Ostencour leaned back, the front legs of his stool lifting off the floor. He looked at ease, and at the center of his calm was a cold rage. “I remember you from the trip over, you know. How you tried to protect the jailers instead of fighting alongside Synnia and the others. I want you to know that I don’t resent your cowardice. I understand it. What I’m asking you to be part of takes an exceptional courage.”

“They can kill us. Not just us. If we convince them that humans can’t be domesticated? I think that’s everyone back home too.

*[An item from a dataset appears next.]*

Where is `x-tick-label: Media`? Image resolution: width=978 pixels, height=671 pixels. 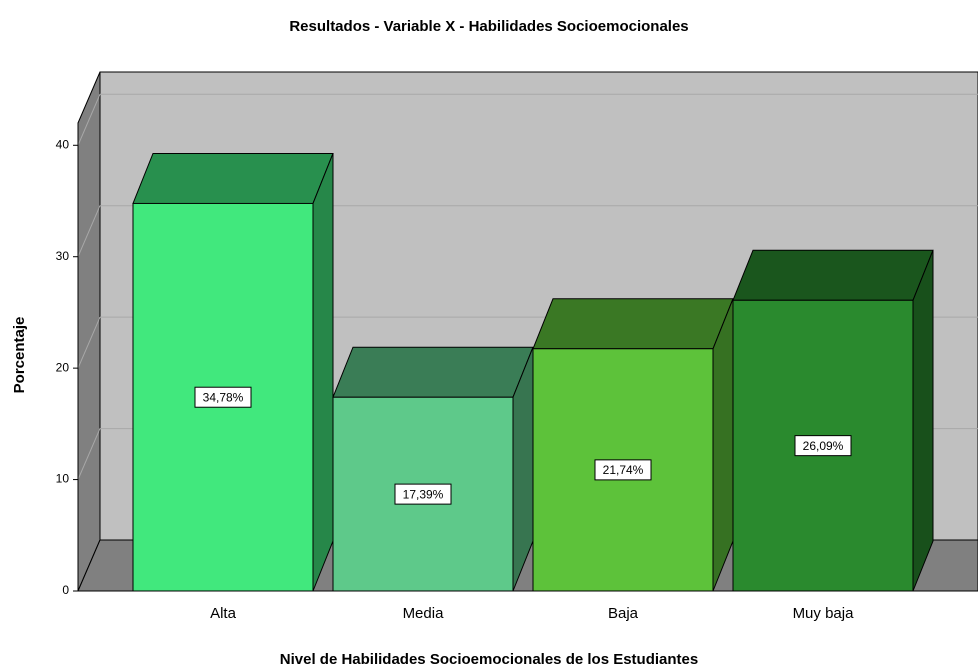 x-tick-label: Media is located at coordinates (424, 614).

The Carryx see everything that isn’t them as a tool, and I think they throw away anything they can’t use.”

“You think they’d kill Anjiin, if we rebelled here.”

“I don’t know how to risk that possibility.”

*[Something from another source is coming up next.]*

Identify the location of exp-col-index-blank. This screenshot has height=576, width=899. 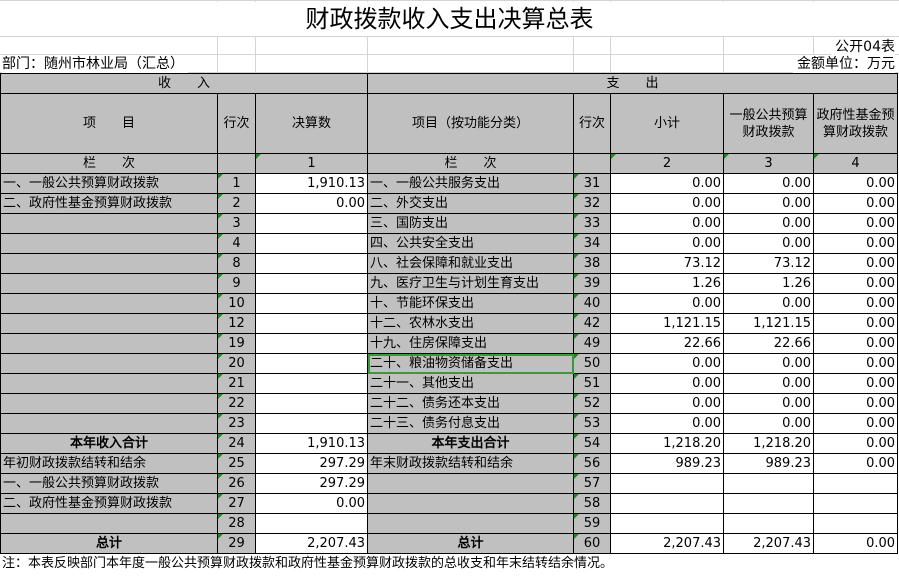
(592, 164).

“That’s already happened, son. That happened the day they took our sky for their own. You know what you’re doing? You’re thinking that if you just show your belly hard enough, if you just surrender utterly enough, you can control what they do. It’s a grief reaction, and it’s an error. Don’t be ashamed of it. It’s natural. But it’s wrong.”

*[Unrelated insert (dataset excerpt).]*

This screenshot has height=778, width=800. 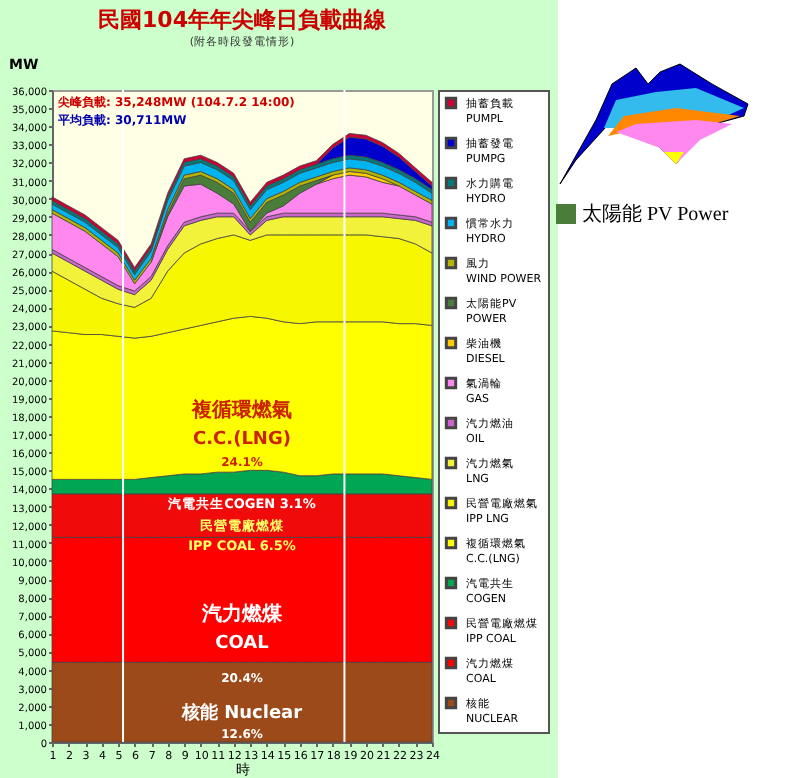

“But you’re comfortable making that choice for everyone? Your noble last stand that gets everyone else killed is clearly right?” Dafyd was almost surprised by the buzz in his own voice.

“I don’t think there’s any decision to be made. I have worked my whole career at the intersection of humanity and violence. The Carryx are trying to figure out whether we’re domesticable, but I already know the answer to that. We aren’t. We never have been. Someone is going to fight back. That’s just the kind of primate we are. Curling up and being good pets? It isn’t going to happen, so we have between right now and whatever day the Carryx figure that out to do some damage.”

“We can’t win.”

“I’m not stupid, Alkhor. I know we’re going to lose. We already did. But I’m good at organizing, I’m good at fighting, and I think I can bloody their noses on the way down. If I don’t, someone who maybe isn’t as good as I am will eventually try. And when they do, the consequences are going to be whatever your friendly librarian and its bosses decide they’re going to be. There’s not a goddamned thing any of us can do about it.”